Ted,

thanks for your reply. This is still in an early phase of research so
I wouldn't like to spend much time on the infrastructure (I need to
sleep also ;) . The simplest possible solution that will work is ok
for now. I'll wait for Ed's implementation.

Your mail actually made me think about my perception of map-reduce
model and hadoop implementation. I was thinking that most of the time
hadoop should protect me from worrying about data access time,
bandwidth, etc. Even if that means the computation will be, lets say,
number of times slower as it would be in the optimal implementation. I
assume you're probably talking about the optimal one, or at least the
good one, and I agree with you.

Of course, hadoop can't hide this completely, I'd still have to follow
some guide lines (use optimal number of mappers/reduces, use
combiners, make splits large enough so that a mapper can work for
couple of minutes, and so on). Hadoop should try to cut down the
bandwidth (by spawning a mapper close to the data, etc).

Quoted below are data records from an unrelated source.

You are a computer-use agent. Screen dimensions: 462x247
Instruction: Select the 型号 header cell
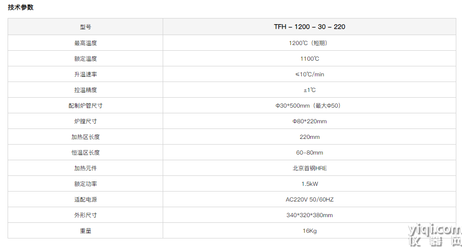click(x=85, y=27)
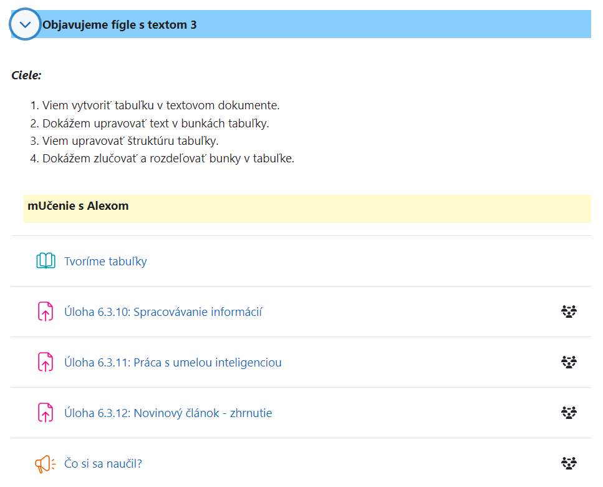The height and width of the screenshot is (487, 603).
Task: Open the Objavujeme fígle s textom 3 section title
Action: (x=119, y=24)
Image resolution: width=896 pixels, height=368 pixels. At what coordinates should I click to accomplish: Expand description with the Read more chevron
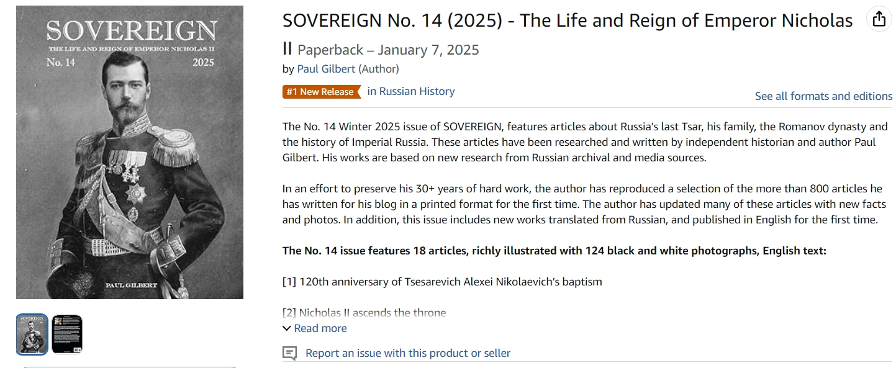point(286,328)
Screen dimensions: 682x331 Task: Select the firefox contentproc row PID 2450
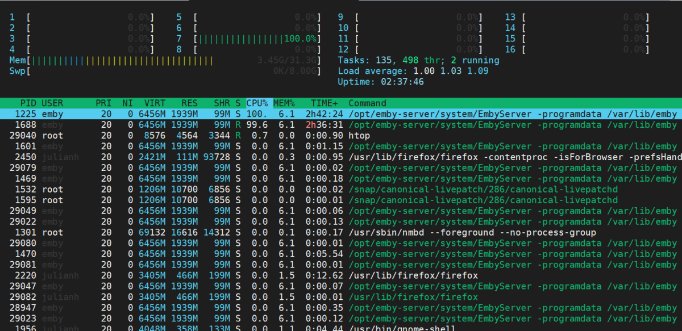[x=341, y=157]
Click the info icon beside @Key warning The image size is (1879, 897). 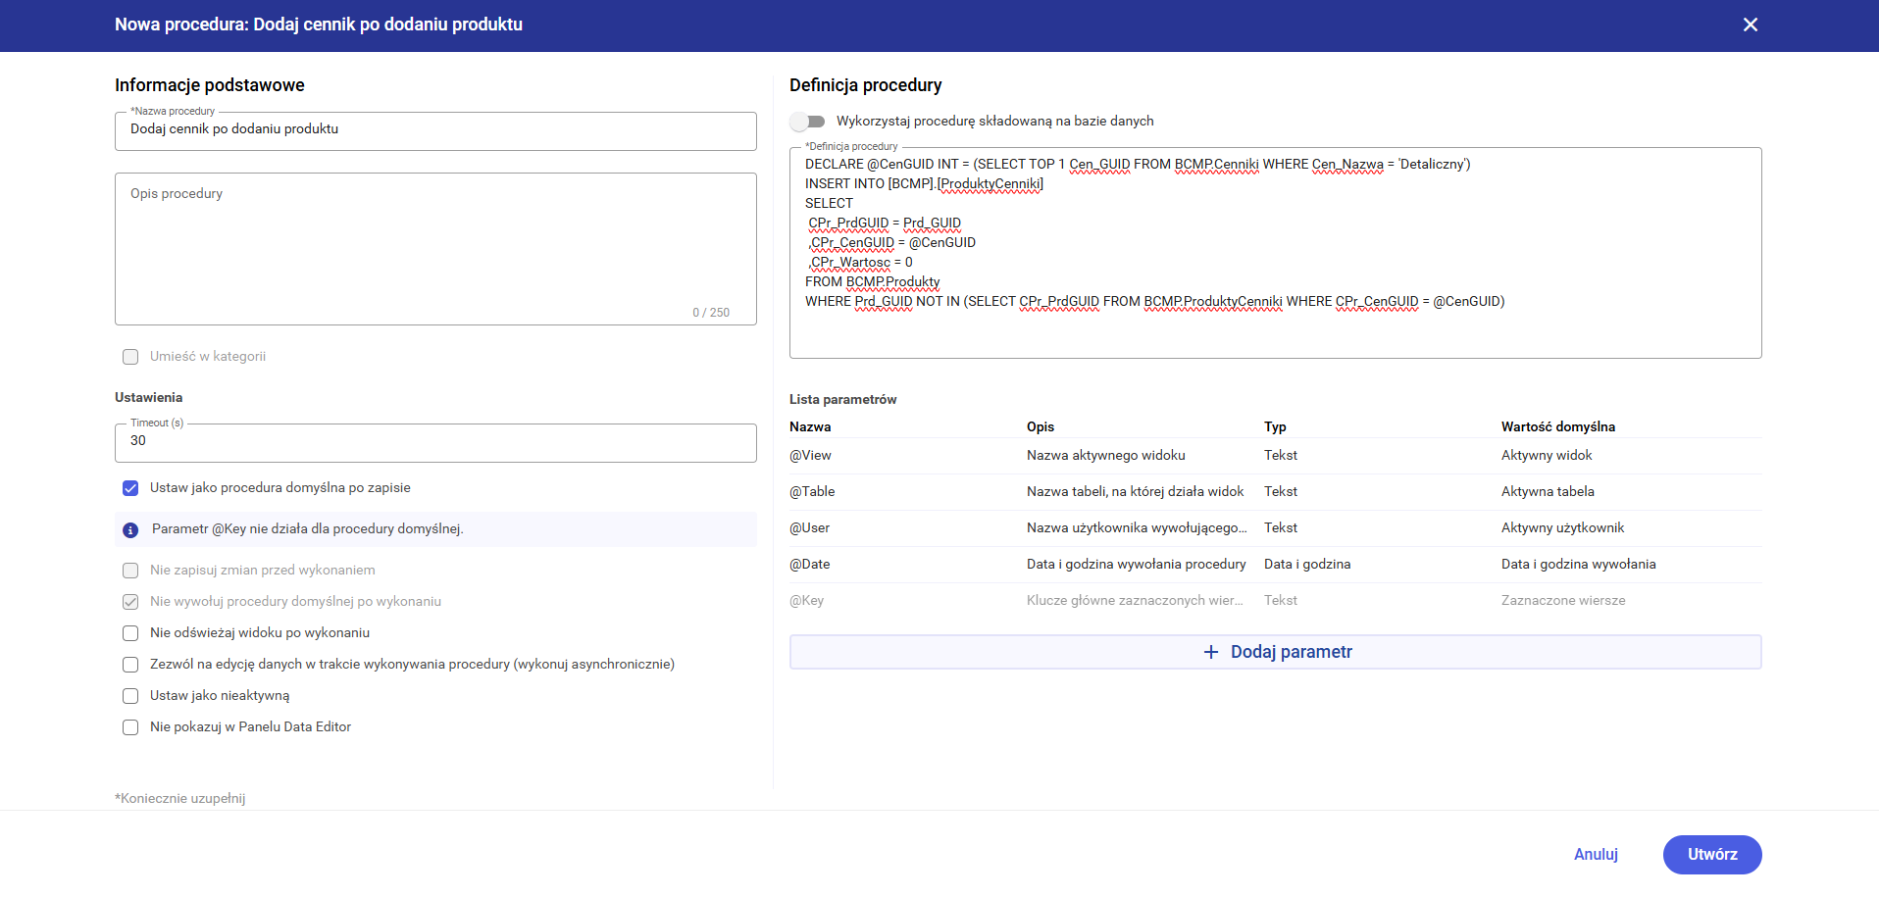click(x=130, y=530)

Ordinary matrix multiplication makes is difficult because each element
from one matrix will by multiplied by all the elements from the other
matrix. Unfortunately, not all problems, like word counting for
example, are splittable in a way that data moving between nodes is
not required.

This is probably single-machine-developer inside me complaining :)
I have to consider better ways to partition my problem(s) eventually...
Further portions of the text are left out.